As dificuldades da vida estão postas para todos. Para os que tem e para os que não tem dinheiro, para os que conhecem e para os que desconhecem as normas e etiquetas e, também, para aqueles que querem e para aqueles que não querem assumir seus lugares na sociedade chamada Egbé. A questão é saber quando e como isso vai acontecer na vida de cada filho. E isso, é, na minha opinião, função do sacerdote esclarecer a cada membro desta sociedade religiosa,  e não deve ser delegada a ninguém.

É um jogo delicado esta condução, não podemos ser duros demais, nem flexíveis demais, nem muito Pai, nem muito amigo. É um equilíbrio confuso, onde nem sempre o coração pode prevalecer. Algumas vezes é preciso que um ou outro passageiro/filho, salte antes do ponto dele para que o coletivo siga em paz. É doloroso, mas nem sempre será possível conciliar todos os interesses, e o que deve prevalecer é o conjunto harmônico. Portanto, ser capacitado e habilitado na sua função, seja motorista ou sacerdote, é fundamental.

Nós temos que ter nas mãos a direção com firmeza e deixar muito claro qual o percurso seguiremos, por quais caminhos vamos trilhar, os buracos e solavancos do caminho. Não se deve enganar ou omitir dos filhos as dificuldades e também não devemos poupá-los das tristezas. Afinal, ser sacerdote é muito mais que ficar noites em claro, é fazer escolhas, é guiar!

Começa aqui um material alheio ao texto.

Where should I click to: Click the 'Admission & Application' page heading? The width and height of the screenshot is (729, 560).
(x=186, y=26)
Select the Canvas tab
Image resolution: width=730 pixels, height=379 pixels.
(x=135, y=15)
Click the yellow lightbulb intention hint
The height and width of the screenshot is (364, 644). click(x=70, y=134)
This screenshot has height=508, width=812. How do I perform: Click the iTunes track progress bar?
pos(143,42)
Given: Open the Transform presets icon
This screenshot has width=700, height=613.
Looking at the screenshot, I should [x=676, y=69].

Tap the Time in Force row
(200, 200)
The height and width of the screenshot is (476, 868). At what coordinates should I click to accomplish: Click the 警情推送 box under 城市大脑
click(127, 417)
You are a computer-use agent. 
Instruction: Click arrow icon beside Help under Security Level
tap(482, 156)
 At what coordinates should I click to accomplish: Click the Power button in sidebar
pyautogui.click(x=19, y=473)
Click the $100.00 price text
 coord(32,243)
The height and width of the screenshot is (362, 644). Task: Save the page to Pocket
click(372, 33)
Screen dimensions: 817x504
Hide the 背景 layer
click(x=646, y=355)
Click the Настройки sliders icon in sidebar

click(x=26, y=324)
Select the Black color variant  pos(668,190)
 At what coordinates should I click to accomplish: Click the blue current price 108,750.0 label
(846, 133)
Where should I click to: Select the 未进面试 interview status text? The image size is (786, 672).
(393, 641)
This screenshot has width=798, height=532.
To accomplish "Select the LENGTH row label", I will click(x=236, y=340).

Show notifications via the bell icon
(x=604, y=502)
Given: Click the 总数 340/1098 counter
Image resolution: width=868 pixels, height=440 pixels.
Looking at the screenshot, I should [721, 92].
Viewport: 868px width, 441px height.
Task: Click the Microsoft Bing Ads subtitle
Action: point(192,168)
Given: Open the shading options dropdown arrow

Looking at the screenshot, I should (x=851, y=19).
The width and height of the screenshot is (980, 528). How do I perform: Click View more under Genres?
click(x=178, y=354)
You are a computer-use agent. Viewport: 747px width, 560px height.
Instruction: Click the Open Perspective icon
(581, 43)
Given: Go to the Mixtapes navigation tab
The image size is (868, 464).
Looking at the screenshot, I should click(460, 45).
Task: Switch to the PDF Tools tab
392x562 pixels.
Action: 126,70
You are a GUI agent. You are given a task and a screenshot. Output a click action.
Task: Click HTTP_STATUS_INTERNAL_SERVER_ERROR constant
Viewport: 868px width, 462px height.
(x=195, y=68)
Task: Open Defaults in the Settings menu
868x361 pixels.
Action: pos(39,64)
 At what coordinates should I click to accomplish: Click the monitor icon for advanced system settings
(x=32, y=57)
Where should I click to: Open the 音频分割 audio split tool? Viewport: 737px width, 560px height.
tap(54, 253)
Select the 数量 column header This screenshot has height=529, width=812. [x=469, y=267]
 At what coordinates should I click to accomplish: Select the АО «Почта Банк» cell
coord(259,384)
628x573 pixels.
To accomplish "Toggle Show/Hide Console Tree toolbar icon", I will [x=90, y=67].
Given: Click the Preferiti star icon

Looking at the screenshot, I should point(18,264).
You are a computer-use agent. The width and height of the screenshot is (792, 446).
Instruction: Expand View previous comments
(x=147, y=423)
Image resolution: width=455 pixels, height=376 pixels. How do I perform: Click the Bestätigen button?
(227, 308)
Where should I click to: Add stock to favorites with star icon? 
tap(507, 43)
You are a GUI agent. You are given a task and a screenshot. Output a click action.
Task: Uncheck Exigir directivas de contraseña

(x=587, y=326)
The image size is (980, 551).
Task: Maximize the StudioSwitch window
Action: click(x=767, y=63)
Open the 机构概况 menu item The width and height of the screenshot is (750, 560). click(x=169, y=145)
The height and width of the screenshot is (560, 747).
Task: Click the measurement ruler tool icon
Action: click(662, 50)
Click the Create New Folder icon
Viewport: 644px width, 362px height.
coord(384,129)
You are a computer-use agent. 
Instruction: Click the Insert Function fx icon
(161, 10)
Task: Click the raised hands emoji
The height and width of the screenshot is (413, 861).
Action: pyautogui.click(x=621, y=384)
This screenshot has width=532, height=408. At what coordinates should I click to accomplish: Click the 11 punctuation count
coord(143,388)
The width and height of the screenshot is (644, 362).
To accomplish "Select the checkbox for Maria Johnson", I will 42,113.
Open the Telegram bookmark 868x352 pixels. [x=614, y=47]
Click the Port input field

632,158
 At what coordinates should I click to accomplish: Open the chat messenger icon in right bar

Vejo muita gente buscando o caminho “fácil” o milagre, o sonho, a felicidade, a sorte, o dinheiro e o amor. Mas vejo que estes se esquecem do fundamental. Esquecem de colocar nos seus pedidos a VERDADE INTERIOR. Axé e felicidades e que meu Pai Ogun lhes de um bom dia, todos os dias. Tomeje, 13/04/2016

Respostas de 3

  1. Partilho de suas opiniões, mais uma vez fico bastante orgulhoso em saber que nossa religião tem pessoas com o equilíbrio necessário a cuidar de cabeças de outras….. Isso alegra, ainda mais se levarmos em conta os modismos editados diariamente nos facebooks da vida, as contas de grau e ojás enormes usados por Iyawôs….. Nossa religião está a beira de virar um grande circo dos horrores e peço a Ayrá que dê sempre o devido discernimento a pessoas como vcs, para que ela não acaba de vez.